Missing Persons starts with the murder-by-strangulation of a young English woman, Grace Millane, in a downtown Auckland hotel, and ends with the sentencing of Jesse Kempson, the sociopath who strangled her and then watched some porn. Later, he’d fold her into a suitcase and dump her body in the Waitakeres.

Millane’s sad story is too over-familiar from the tabloid-type news media coverage of the murder and subsequent court case, but Braunias squeezes some air miles out of it by finding profundity in the minutiae of the court proceedings, and especially Kempson’s pathetic defence. This is what Braunias does best, and it’s his digging through the detritus – and then thinking about it all – that lifts the often astoundingly sad tales in this book.

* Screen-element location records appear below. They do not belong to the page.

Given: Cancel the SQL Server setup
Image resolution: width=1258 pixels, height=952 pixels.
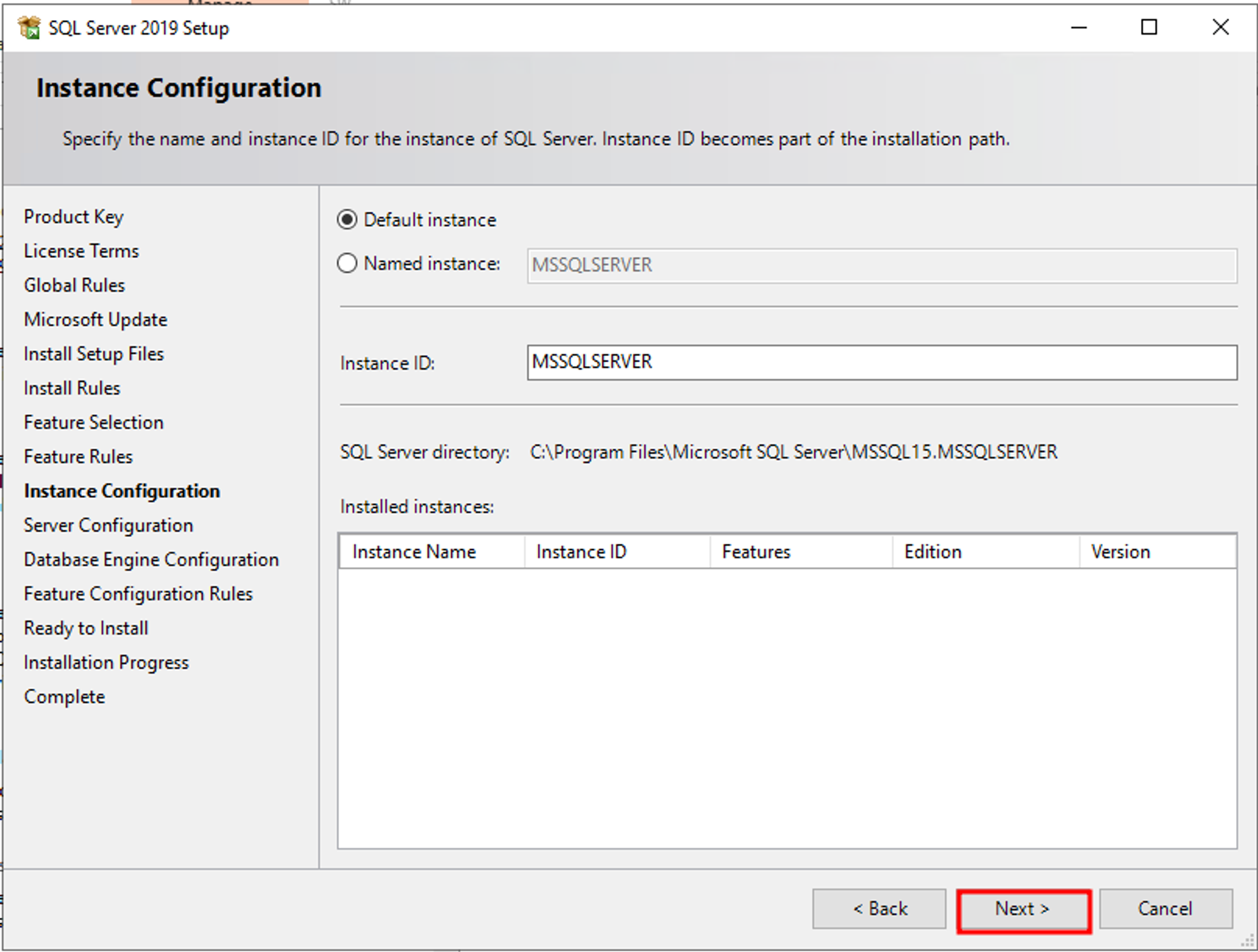Looking at the screenshot, I should coord(1165,909).
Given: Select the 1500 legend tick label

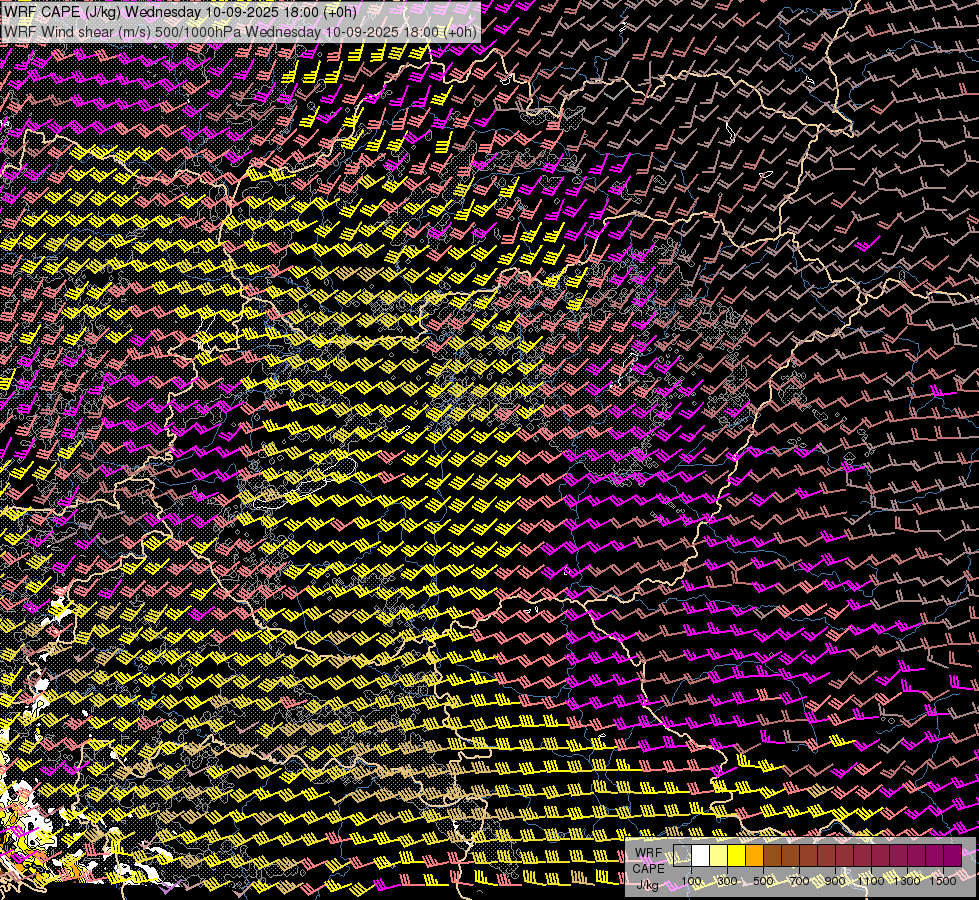Looking at the screenshot, I should [943, 881].
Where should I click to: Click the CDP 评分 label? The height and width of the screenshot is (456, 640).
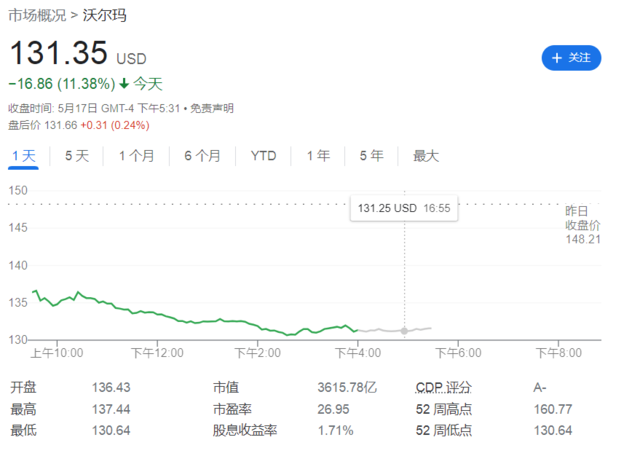tap(443, 387)
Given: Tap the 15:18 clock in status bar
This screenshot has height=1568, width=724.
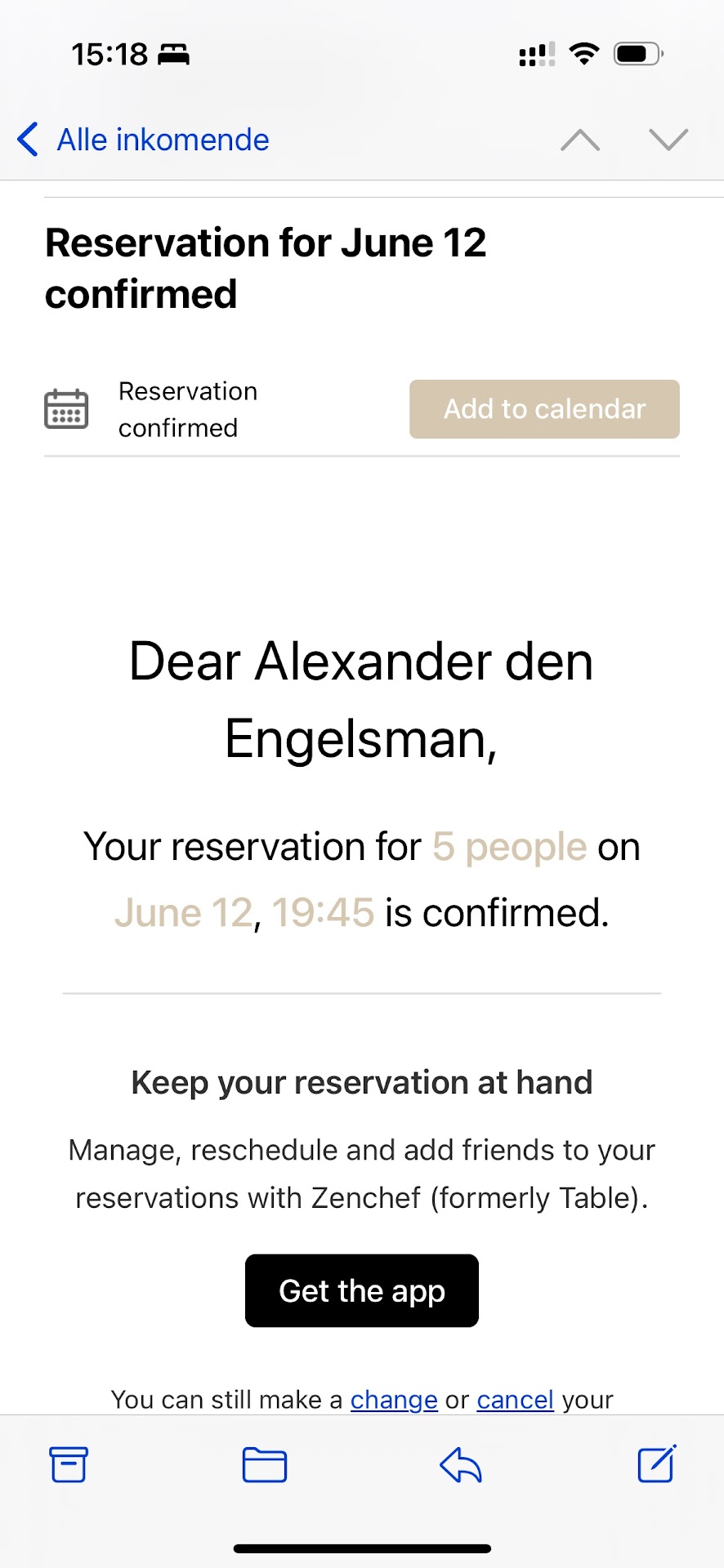Looking at the screenshot, I should [x=109, y=55].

It’s not all murder. There’s Dotcom, that large German who seems to have been fighting extradition to America for eons but meanwhile, is planning his end-of-world scenario bunker near Queenstown. And there’s silly old Colin Craig, formerly of the Christian political party, a dweeb who just doesn’t know when to just disappear into the fernery and give it up to the will of the Almighty.

But the stories that make Missing Persons worth buying are about the nobodies who embody the book’s title. There’s the young chap who was always so promising and the life of the party who just slowly faded away. There’s the secretive but sociable old dude who walked everywhere and who perished in an inner-city park during one of these walks. Braunias pieces together their stories by tracing their movements and talking to the people whose lives they intersected with. In these cases, there are endless questions that just can’t be answered, but these stories carefully reveal how lives can slowly unravel. While the piece about the young chap is a tragic reminder of how easily it is to lose yourself and effectively disappear from the lives of everyone you love, the piece on the old dude is something else entirely. Sure, he went “missing”, but the story has a real sting in the tale that I won’t spoil by repeating here.

[One small gripe: the typographical errors! Are there no proofreaders left in New Zealand? I would have given it the old once-over!]

Ultimately, the New Zealand portrayed in Missing Persons is packed with drama, tragedy, deceit and absence, but these are also stories full of people who care, a lot. It’s a much kinder place than the diehard conservative, and dead-cold values espoused by a place like Winston-Salem, USA.

Still, after those two I need something a bit cheerful.